SUPPLIED TEXT ▸
---------------

Let us become nobler

Sanskrit word 'Arya' or 'Aryam' stands for nobility. Let us implore everyone to become noble, the Arya or Aryam. Christians, Muslims, Hindus or Jews, communists or capitalists, rich or poor, clever or dumb, weak, meek or bully. Uncomfortable perhaps are they with other, threatening peace. Ray of hope for the world is ‘include-all’ ideas of ancient Indian wisdom popularly known as Hinduism. Only they knew how to celebrate individuality of each person. Aryas respect ideas of others, respect way of worship of others, help others and become a noble citizen of this wide and varied world. Idea behind this blog is to bring out those ideas and help each of us become better than what we are. 'N' in the 'Aryan', by the way, was a mistake made by colonial 'experts' who wanted to underplay and undermine the culture and religion of those who they clandestinely enslaved.

Thursday, June 23, 2016

14- Kailash, Kathmandu and Kashi – A story of Shiva and me.

(A decade ago after a trip to Tibet, Nepal and India, I wrote down my impressions. It was not meant to be a book, however after it was read by some, it was suggested that if it gets published, interested persons can use it. However I thought (and still think) that the narration was more of a personal quest into Bhagavan Shiva and that it may not interest a wider audience. Therefore instead of commercially publishing it, I thought of placing it on a website of Publishing house Harper Collins’s website known as Authonomy.com. It remained on their website for people to review my narration for many years. However, last year, when Harper Collins shutdown Authonomy.com and I realized that some people still wanted to read my account, I decided to place all 26 chapters of that travelogue on this blog. Reader views and comments are welcome)

Chapter 14.  Rakshas Taal, The Demon lake of Demon-Raavana Fame.

---------------

EXTRACTED RECORDS ▸
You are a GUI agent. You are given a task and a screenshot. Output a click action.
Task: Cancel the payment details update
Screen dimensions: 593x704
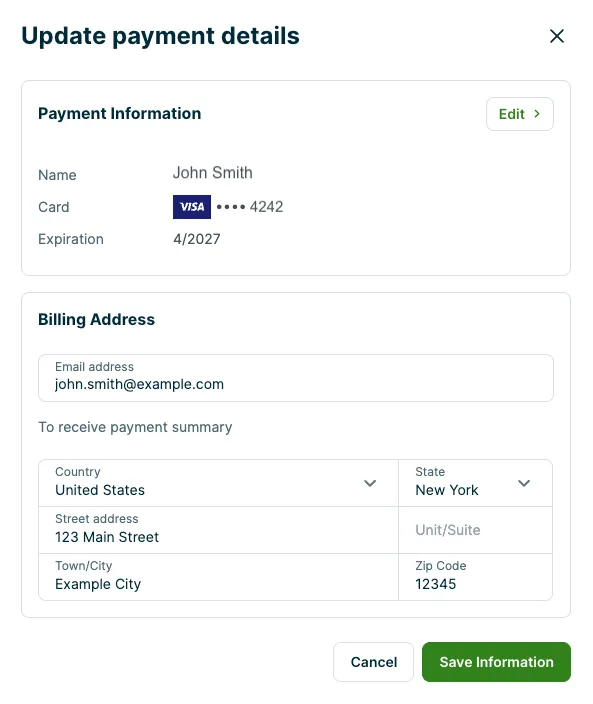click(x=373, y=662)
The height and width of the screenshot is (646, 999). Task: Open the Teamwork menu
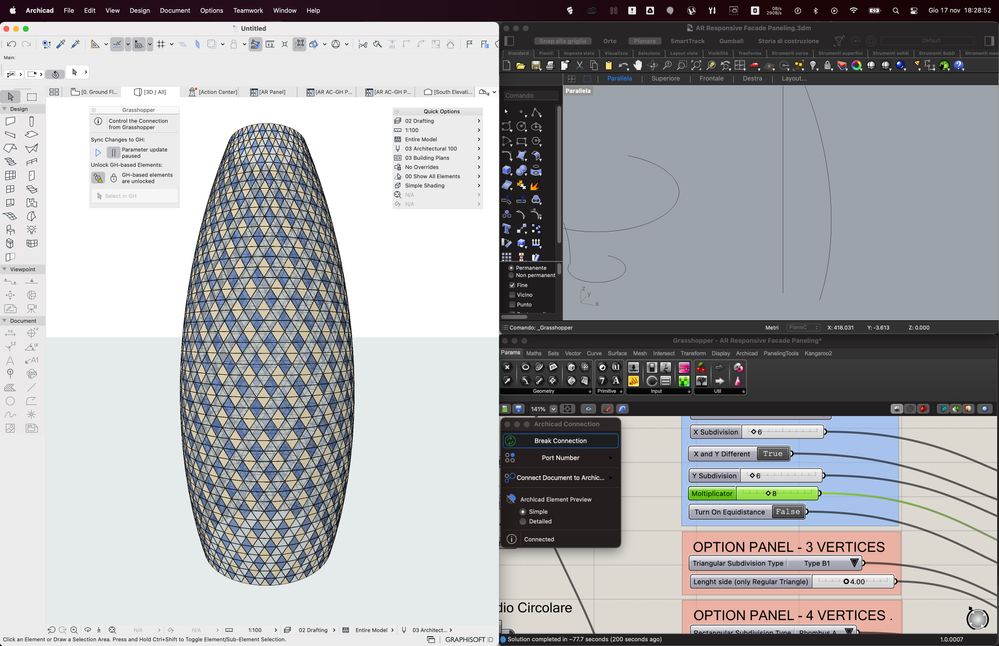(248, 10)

---------------

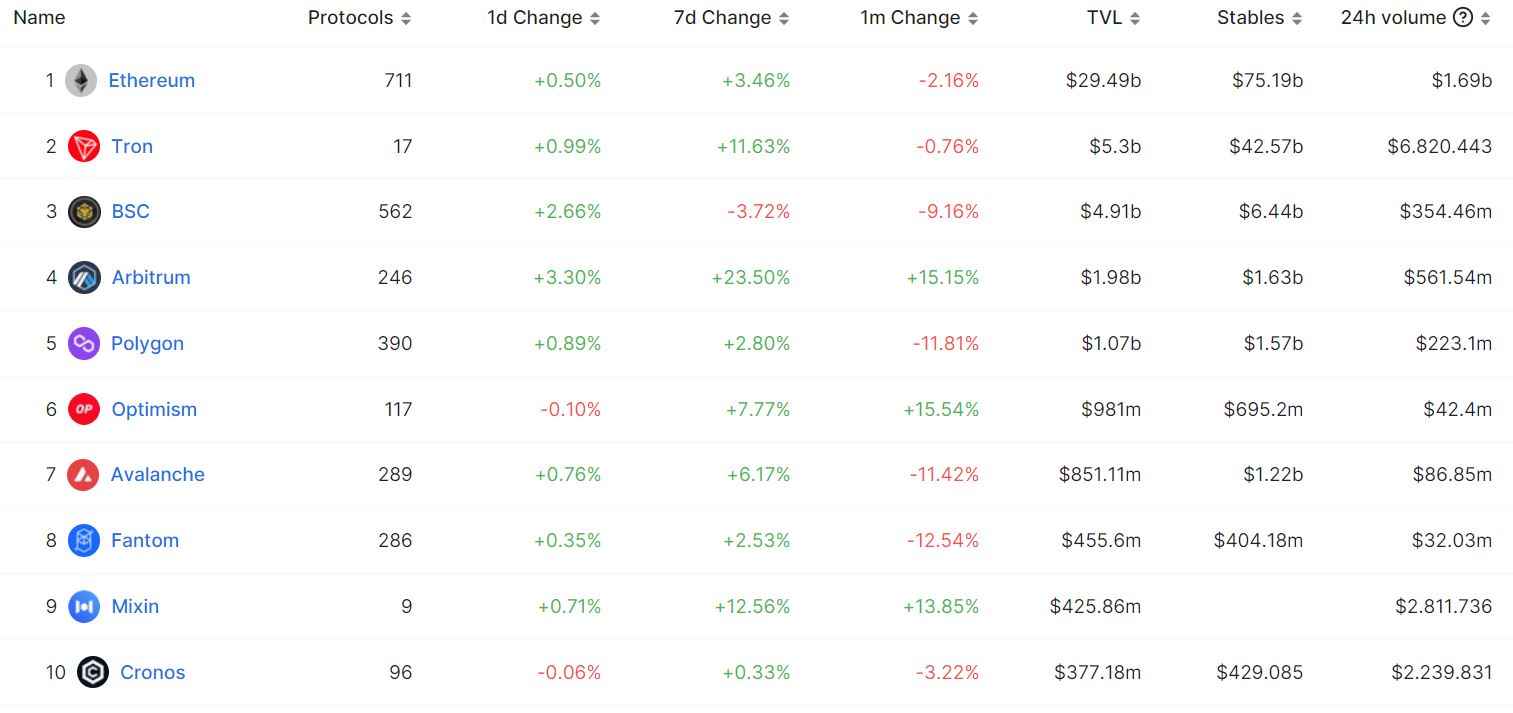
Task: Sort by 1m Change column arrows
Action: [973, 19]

---------------

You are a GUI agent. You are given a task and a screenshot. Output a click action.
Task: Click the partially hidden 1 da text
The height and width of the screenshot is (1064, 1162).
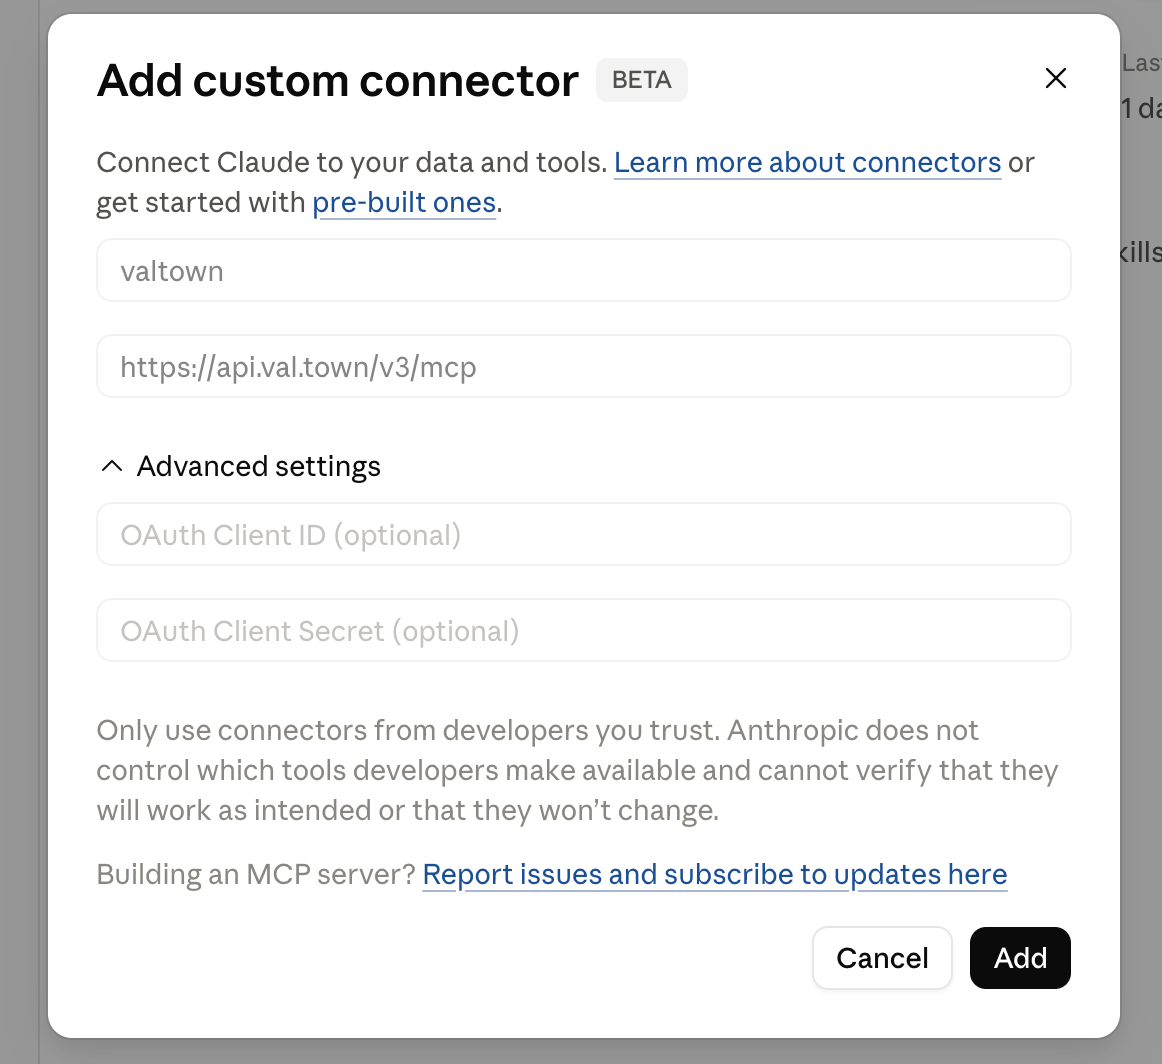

---------------

TASKS AND EXERCISES ▸
1) Reproduce the blog post word for word, beginning at the words "(A decade ago" and stopping after "comments are welcome)".
2) The blog post's parenthetical note mentions a trip taken a decade ago. List each place that trip covered.
The records have no connection to the blog post.

ANSWERS TO THE TASKS ▸
1)
(A decade ago after a trip to Tibet, Nepal and India, I wrote down my impressions. It was not meant to be a book, however after it was read by some, it was suggested that if it gets published, interested persons can use it. However I thought (and still think) that the narration was more of a personal quest into Bhagavan Shiva and that it may not interest a wider audience. Therefore instead of commercially publishing it, I thought of placing it on a website of Publishing house Harper Collins’s website known as Authonomy.com. It remained on their website for people to review my narration for many years. However, last year, when Harper Collins shutdown Authonomy.com and I realized that some people still wanted to read my account, I decided to place all 26 chapters of that travelogue on this blog. Reader views and comments are welcome)

2) Tibet, Nepal, India